UN DIOS FAMILIAR
No cabe duda de que la huella mayor, la más importante y decisiva que ha impreso Dios en su creación es la del amor, que se identifica con él mismo y que, por ello, se hace culminante en el cariño de la familia, profundo e incomprensible desde la simple biología, porque ésta desde su mecanicismo evolucionista no puede justificarlo convenientemente en su radicalidad e incondicionalidad; y, en cualquier caso, el apego y “sentimiento de mutua vinculación” que exige el largo desarrollo y la necesidad de acompañamiento del individuo humano por sus progenitores y familia, hace despertar y lleva grabada en nuestra persona una consideración de “amor imprescindible”, vinculante e ilimitado y eterno, absolutamente original y primigenio, dador de sentido y revelador de nuestra indigencia personal por un lado, y de nuestra “proyección al infinito” por otro.
Por eso, la”encarnación del Hijo de Dios” no es simplemente el hecho de que una persona humana, un individuo de nuestra especie, “es Dios”; sino que ese “Hijo de Dios” es también “Hijo del hombre”, miembro de una familia, necesitado de ella, depositario y revelador como todos nosotros de un amor que nos trasciende, surgido no de una relación “directa” buscada y pretendida con otras personas, sino del humus de la convivencia familiar que hace cristalizar en cada uno de nosotros una vinculación “misteriosa” embebida y rebosante de gratuidad, de disponibilidad y de dicha inefables.
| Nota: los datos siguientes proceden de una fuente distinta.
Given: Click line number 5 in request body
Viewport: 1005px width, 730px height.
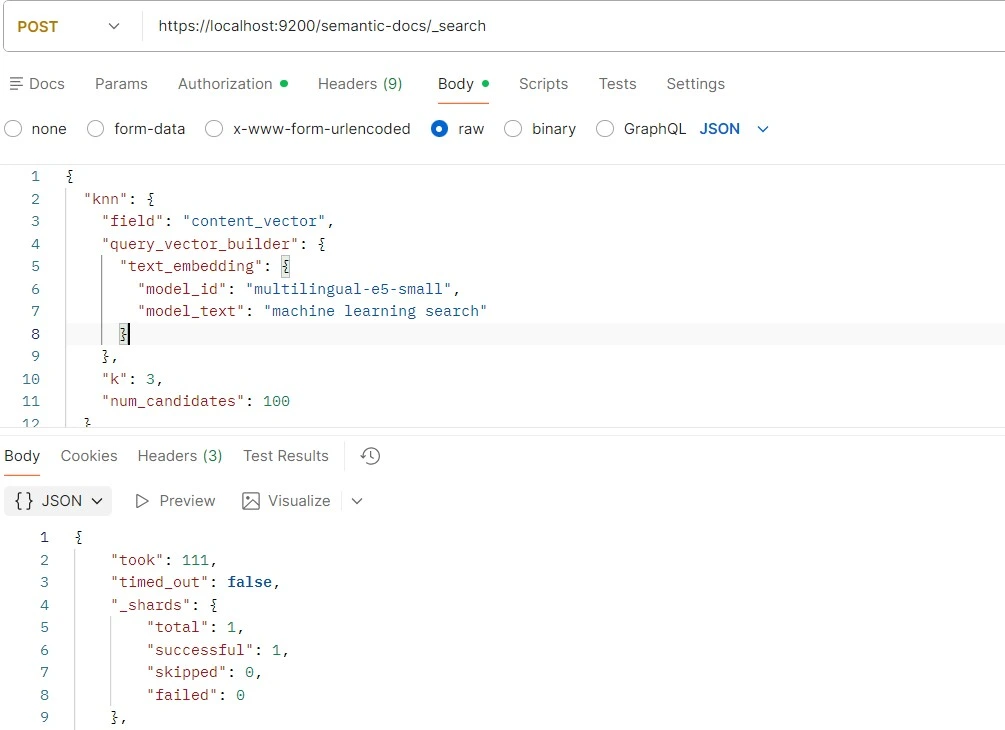Looking at the screenshot, I should point(35,266).
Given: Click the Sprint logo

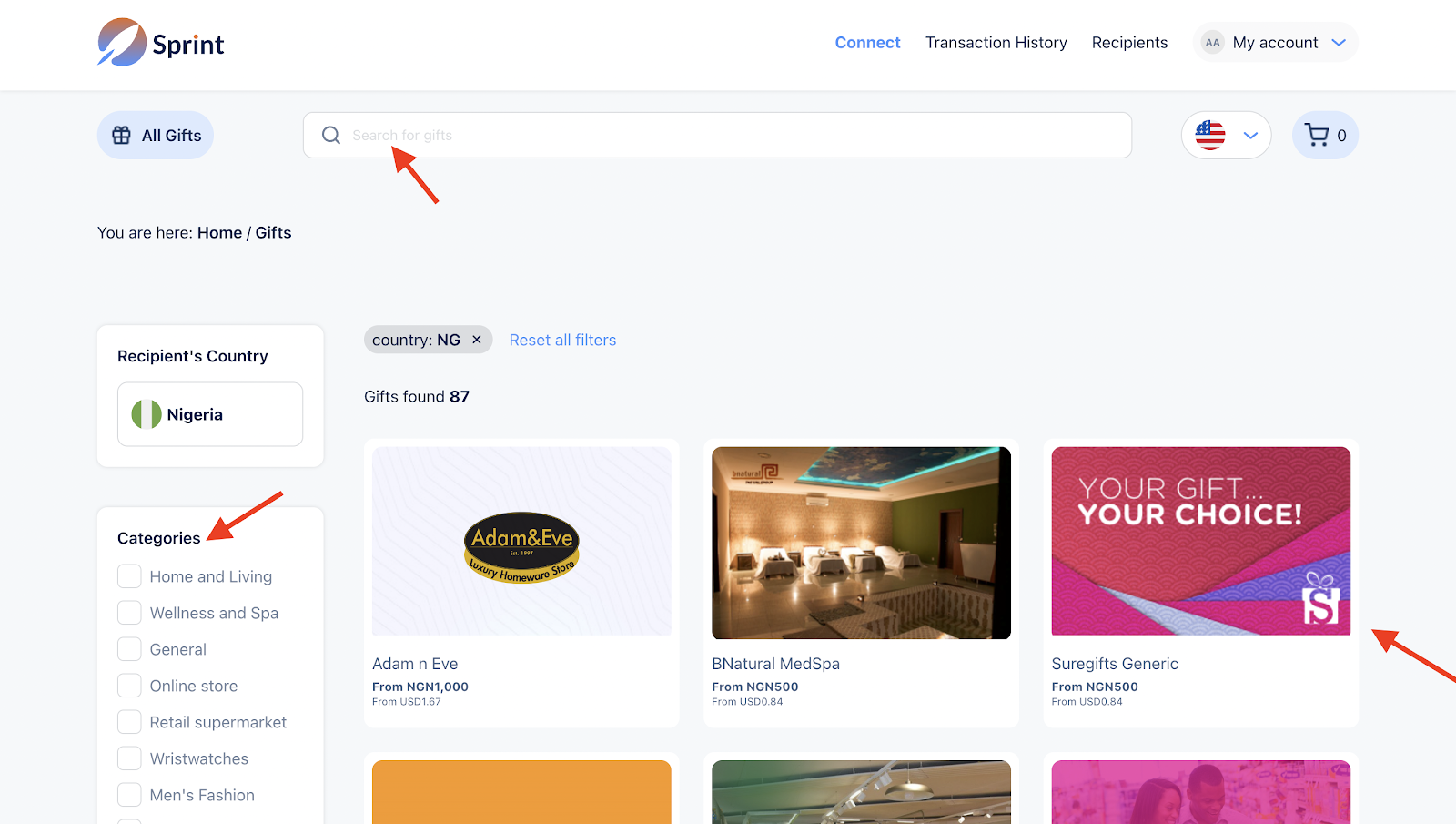Looking at the screenshot, I should tap(161, 43).
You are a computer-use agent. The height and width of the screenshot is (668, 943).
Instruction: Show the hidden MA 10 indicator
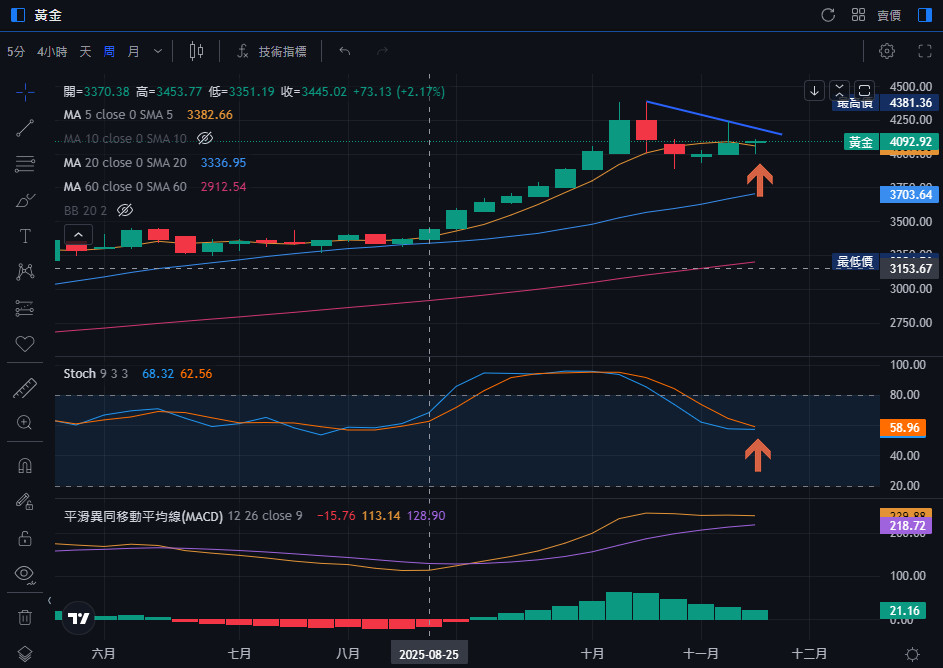(x=205, y=138)
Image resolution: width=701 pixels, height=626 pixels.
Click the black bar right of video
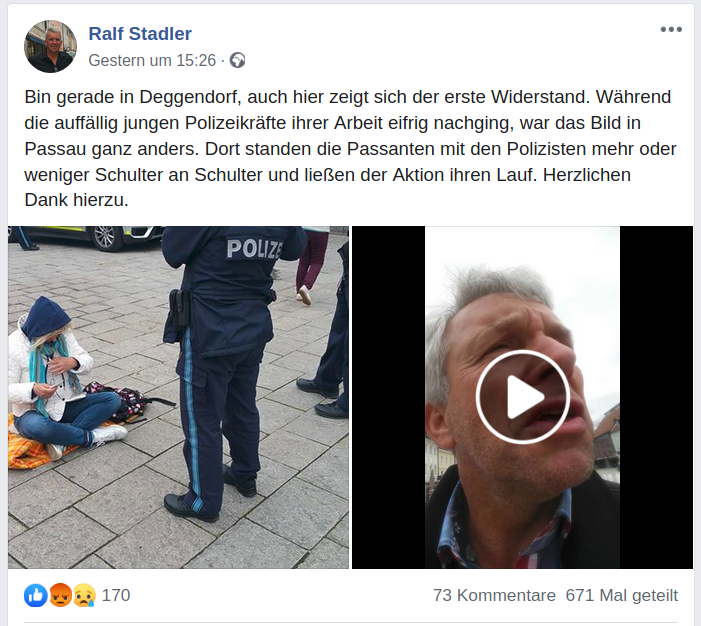(x=656, y=397)
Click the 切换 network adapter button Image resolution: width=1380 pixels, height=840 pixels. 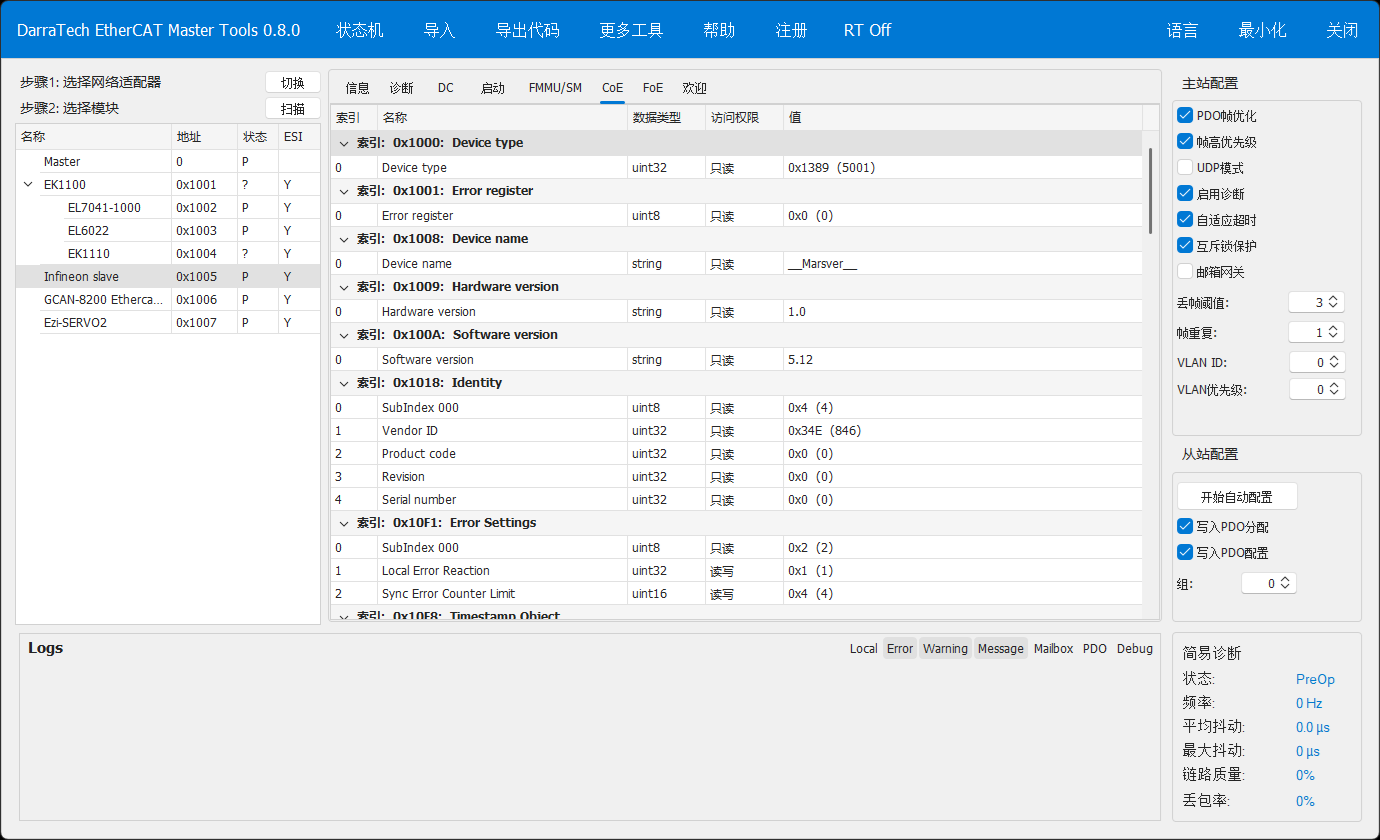coord(292,83)
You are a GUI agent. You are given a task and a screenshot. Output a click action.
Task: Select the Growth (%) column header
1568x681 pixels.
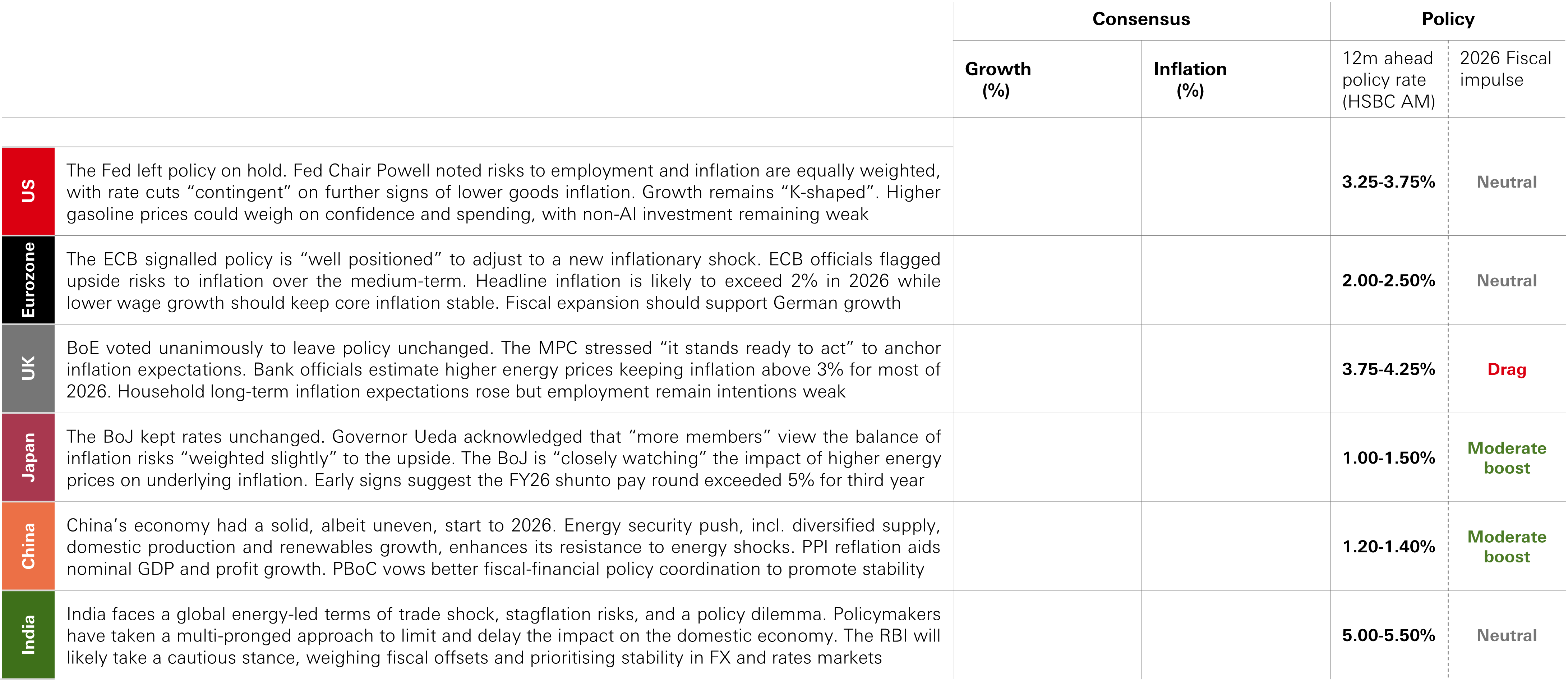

El amor intradivino es familiar; de ahí el inconcebible misterio trinitario. El amor personal que nosotros decidimos autónomamente lo tomamos como comprensible y querido, pero el de la familia en la que nos forjamos como personas, nos trasciende. Y el “amor familiar” humano es así revelación genuina de Dios; por eso tal vez nos es imposible de evaluar mínimamente, si no lo tomamos a él como referencia. Pero cuando lo hacemos así, se convierte en la clave insoslayable para adentrarnos, comprendámoslo con mayor o menor precisión, en la propia divinidad, razón y horizonte de nuestra vida humana y del dinamismo del universo creado.
La teología y la cristología nunca insistirán bastante en que la encarnación del Hijo no significa solamente que Dios ha querido venir a su propio mundo creado como una de sus criaturas, “haciéndose hombre” (como si su revelación fuera en un individuo aislado del resto y autosuficiente como nadie puede ser, y cuya autosuficiencia imposible para el resto fuera justamente el criterio y la manifestación de su divinidad); sino que ha necesitado “ir haciéndose hombre” como cada uno de nosotros (de lo contrario no sería de nuestra especie y Dios no se habría hecho “uno de nosotros”) y asumir su dependencia, su precariedad y fragilidad, su inserción en la trama del amor humano, la semilla sembrada en el mundo, y que germina y crece en el seno de la familia a la que nos incorporamos, y cuya disponibilidad, dedicación y cariño misterioso como amor compartido ( podríamos decir que como un amor a la vez “impuesto” y libremente querido, “encontrado” y aceptado) es la única posibilidad de llegar a ser verdaderamente personas y alcanzar y gozar de nuestra identidad.
Es decir, la vida y la persona de Jesús adulto, su personalidad e identidad, están definidas “eternamente” no solamente por sus rasgos propios y característicos, sino por María y por José, por su familia, que ademas de haber contribuido decisivamente a madurar y fijar esos rasgos propios suyos, constituye su experiencia vital profunda y amorosa, y le otorga con ello su propia identidad y su conciencia de vida y de destino.
Dios es misterio, misterio de amor, de amor trinitario: sólo quien experimenta, asume y valora el amor de la familia experimenta el genuino amor de Dios, el amor en el que no existe un ápice de egoísmo o autocomplacencia, el único digno del infinito y de la eternidad, el que es garantía, fuente y fundamento de unidad y de identidad personal.